TEXT FOR ANALYSIS:
■ ■ ■ ■

20 votes

Bot web traffic has overtaken human web traffic

I've been seeing this claim repeated across social media, blogs, and various online communities these days. However, I haven't yet found a discussion that digs into the evidence behind it or provides reliable sources.

Where can I learn more about this topic?

I'm increasingly skeptical of mainstream media coverage and a lot of what I encounter online, so I'm looking for sources that are as rigorous and unbiased as possible. I'd especially appreciate:

  • Academic papers and research studies
  • Industry reports with transparent methodologies
  • Independent analyses that critically examine the claim
  • Any insights from people who work in web infrastructure, cybersecurity, search, analytics, or related fields

If you know of high-quality resources, I'd love to read about them.

13 comments

  1. [3]
    post_below
    Link
    I don't have any links for you, but a clarification: Bot traffic very likely first started outpacing human traffic at least a decade ago. Scrapers, search engine spiders, bots sniffying for common...

    I don't have any links for you, but a clarification: Bot traffic very likely first started outpacing human traffic at least a decade ago. Scrapers, search engine spiders, bots sniffying for common vulnerabilities, social media link info grabbers, even SMS and messaging apps send bot hits. A single bot instance can hit multiple pages a second for tiny fractions of a penny in electricity costs, humans never stood a chance.

    So bot traffic volumes versus human aren't really that interesting, bots were always going to have higher volume. The interesting question is about content that people are actually consuming/interacting with. How much of that is automated?

    Almost definitely bots are already ahead of humans on content creation volume, but traditionally the majority of that is SEO spam that people only interact with accidentally and rarely stay long. Humans are still way ahead when it comes to content that people actually engage with.

    Now with LLMs there's a real possibility that could change, but it hasn't happened yet.

    19 votes
    1. [2]
      ToteRose
      Link Parent
      I assumed as much, my main worry is about the content and/or commenting accounts. Video is still kind of manageable to spot when it's AI generated, but how do you manage to identify if a text is...

      I assumed as much, my main worry is about the content and/or commenting accounts. Video is still kind of manageable to spot when it's AI generated, but how do you manage to identify if a text is written by a bot or a human?

      I failed to mention on the original post that this came to me from a silly meme I read where someone pointed out how they're starting to find less and less AI "slop", which at firsts sounds positive because you think there's a decrease on AI content and then you realise maybe the fact that you can't find it means they're just getting better at making realistic content? Is there any way to know estimates of how much content nowadays is made by real humans and which one isn't?

      1 vote
      1. post_below
        Link Parent
        At the moment the majority of AI content is pretty easy to spot once you've seen the patterns enough times. And hard to spot until you have. Here's a good place to start:...

        At the moment the majority of AI content is pretty easy to spot once you've seen the patterns enough times. And hard to spot until you have.

        Here's a good place to start:
        https://en.wikipedia.org/wiki/Wikipedia:Signs_of_AI_writing

        I haven't seen any credible estimates of the percentage of content that's AI generated. It can really only be a wild estimate at this point since there aren't any perfect detection tools.

■ ■ ■ ■

WHAT YOU NEED TO DO:
(1) In the forum thread on bot web traffic, when does the first commenter say bot traffic very likely began outpacing human traffic?
(2) Continue the forum thread on bot web traffic from the point where it ends.

■ ■ ■ ■

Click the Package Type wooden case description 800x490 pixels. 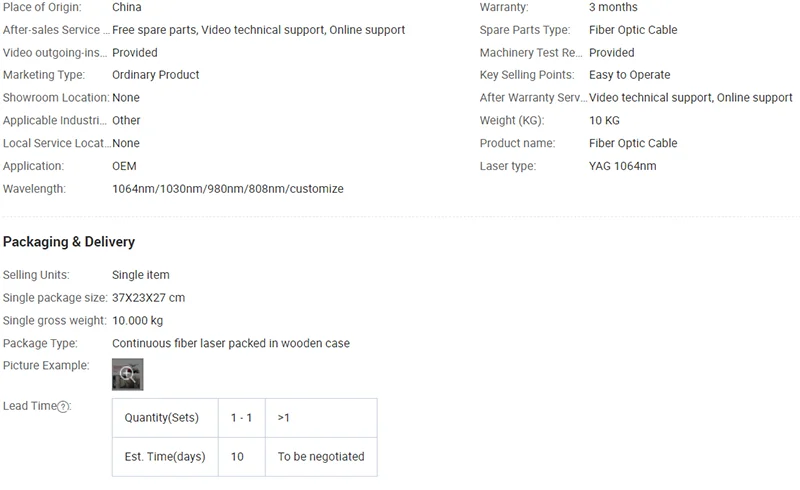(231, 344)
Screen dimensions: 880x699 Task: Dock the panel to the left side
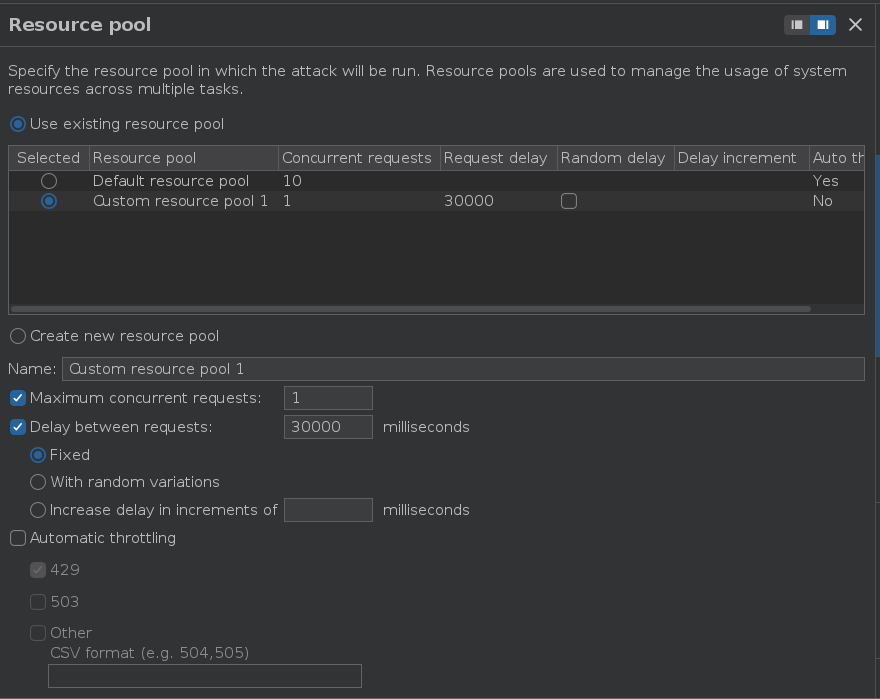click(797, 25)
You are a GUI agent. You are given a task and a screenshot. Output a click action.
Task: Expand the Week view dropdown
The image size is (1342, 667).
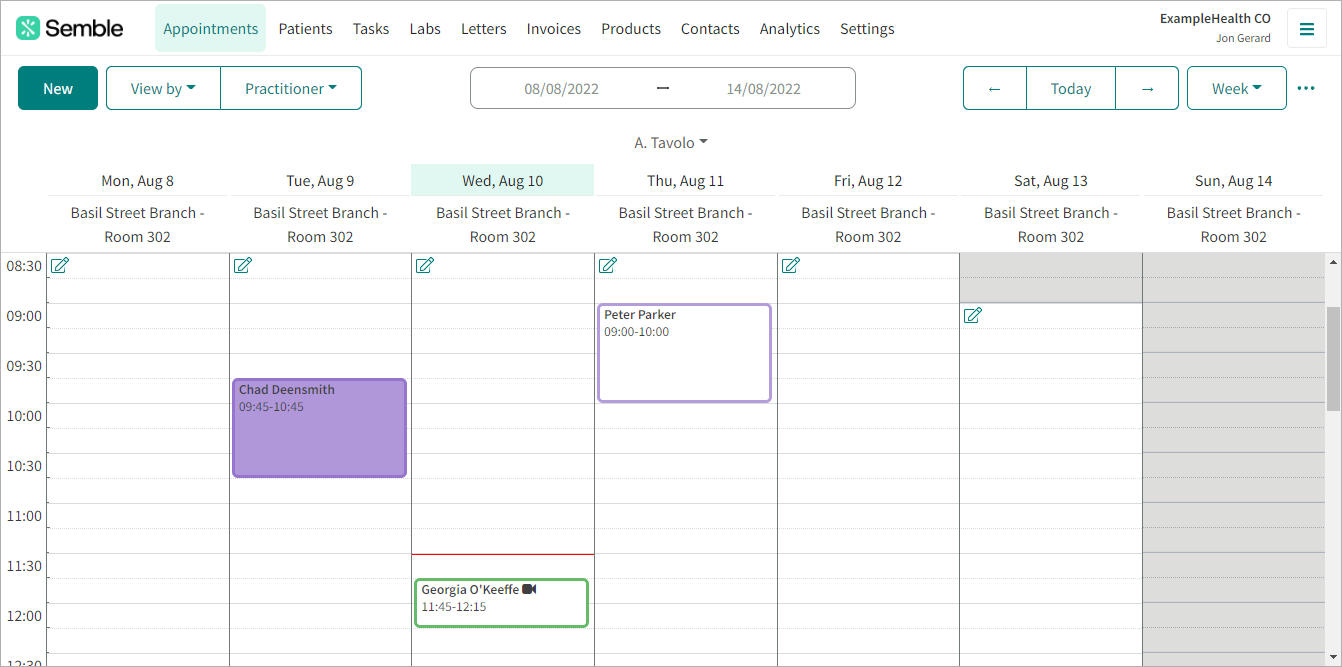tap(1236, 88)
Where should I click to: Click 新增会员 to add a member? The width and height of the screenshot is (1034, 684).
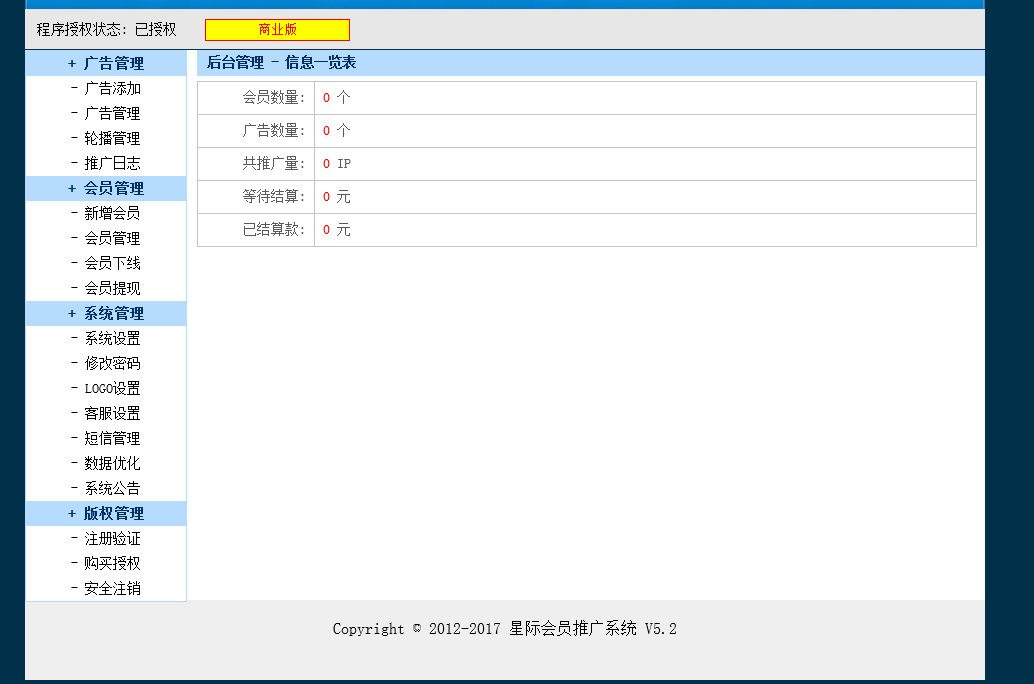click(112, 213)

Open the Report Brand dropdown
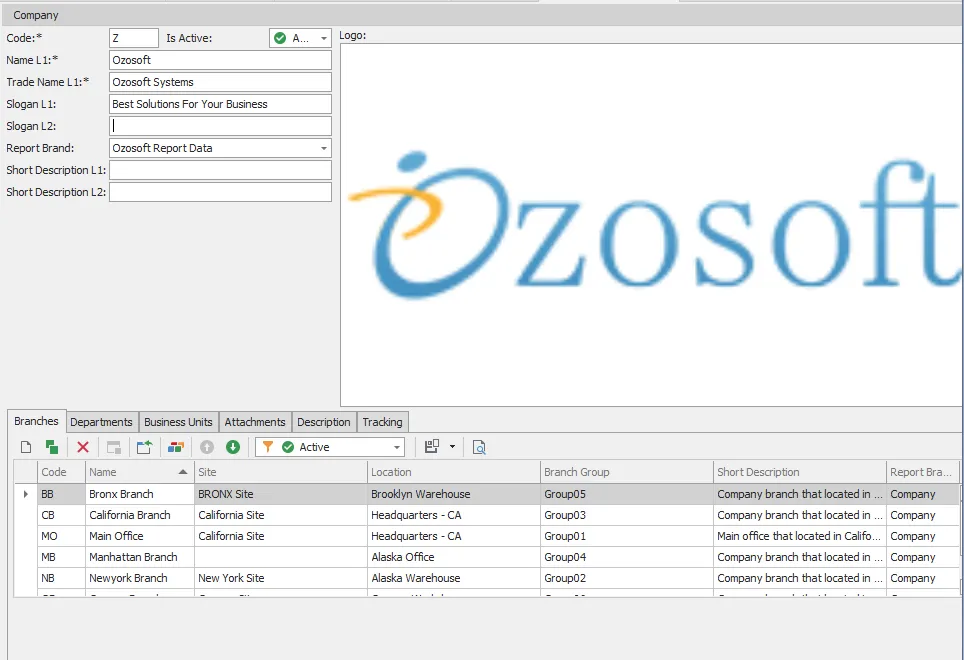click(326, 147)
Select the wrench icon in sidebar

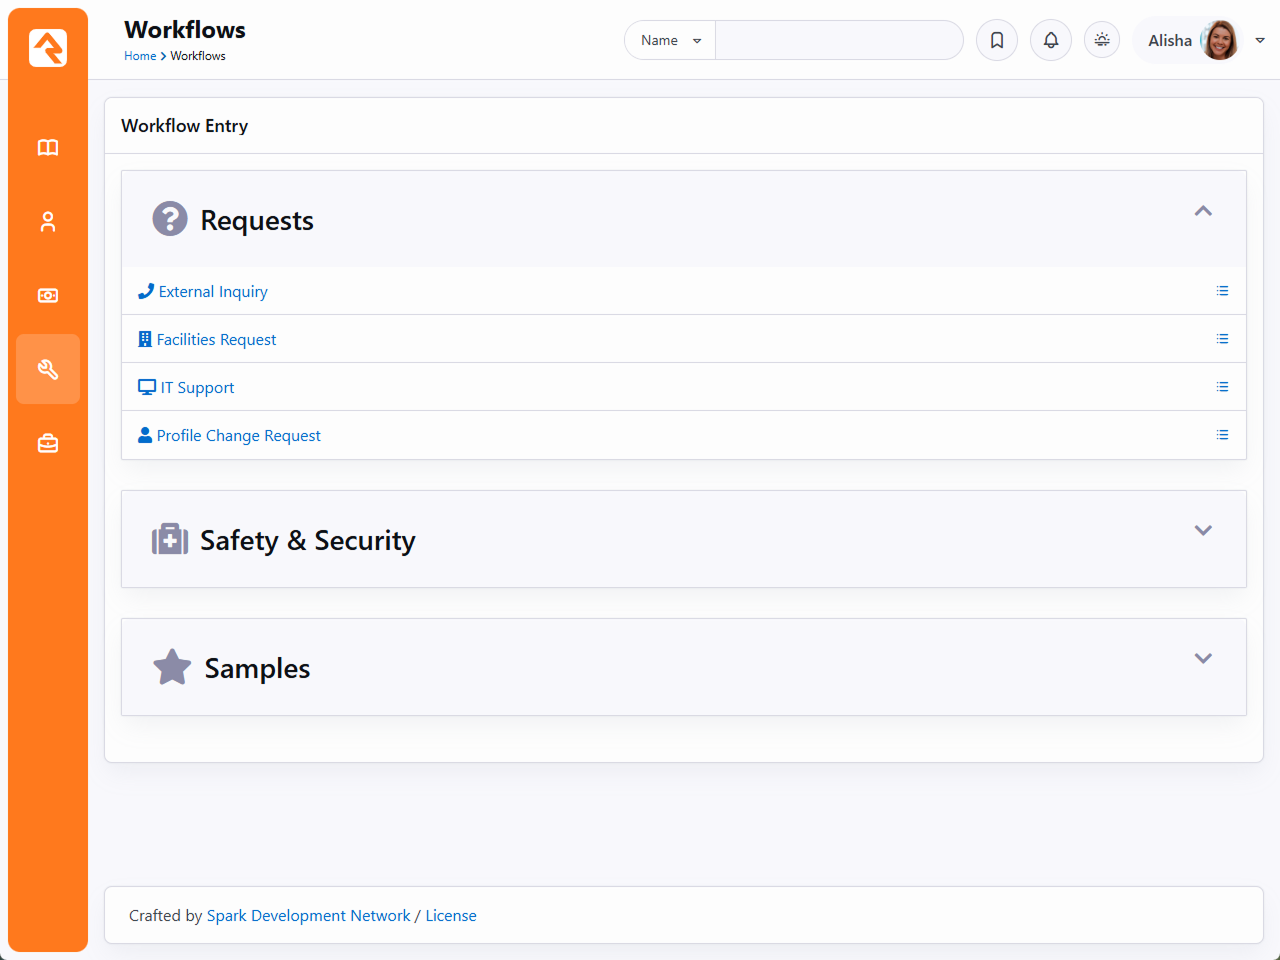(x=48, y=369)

■ ■ ■ ■

ANSWERS BY ITEM:
(1) At least a decade ago.

(2)
        The volume of LLM posts and articles is really high though, I come across multiple examples every time I visit a big aggregator like HN.

        3 votes
  2. [9]
    DeaconBlue
    Link
    Just as anecdata, my little blog running on a raspberry pi on my desk gets between 8000 and 20,000 hits a day from bots. I get maybe half a dozen hits from actual people. Depending how you want to...

    Just as anecdata, my little blog running on a raspberry pi on my desk gets between 8000 and 20,000 hits a day from bots.

    I get maybe half a dozen hits from actual people.

    Depending how you want to count "bot" traffic, I would be alarmed if the scales didn't tip over a decade ago.

    13 votes
    1. [8]
      post_below
      Link Parent
      To add to this, if you put a page/site online today that isn't linked anywhere on the internet (thus effectively invisible) and you just put a security certificate on it, within days you'll be...

      To add to this, if you put a page/site online today that isn't linked anywhere on the internet (thus effectively invisible) and you just put a security certificate on it, within days you'll be getting 100s of bot hits/day. Once it's indexed, multiply that by 10, double it if there's a contact form or comment boxes, triple it if it's running software that's a popular target (like wordpress), multiply by 10 again if it becomes a reasonably popular social site with user generated content.1

      1 napkin math based on real world sites

      7 votes
      1. [2]
        DeaconBlue
        Link Parent
        It absolutely does not have to be running WordPress. My site isn't running WordPress and bots sure do try hitting all of the standard WordPress endpoints.

        It absolutely does not have to be running WordPress. My site isn't running WordPress and bots sure do try hitting all of the standard WordPress endpoints.

        5 votes
        1. post_below
          Link Parent
          True, then once they find a WP endpoint and add the site to a list that gets passed around, they start coming more often.

          True, then once they find a WP endpoint and add the site to a list that gets passed around, they start coming more often.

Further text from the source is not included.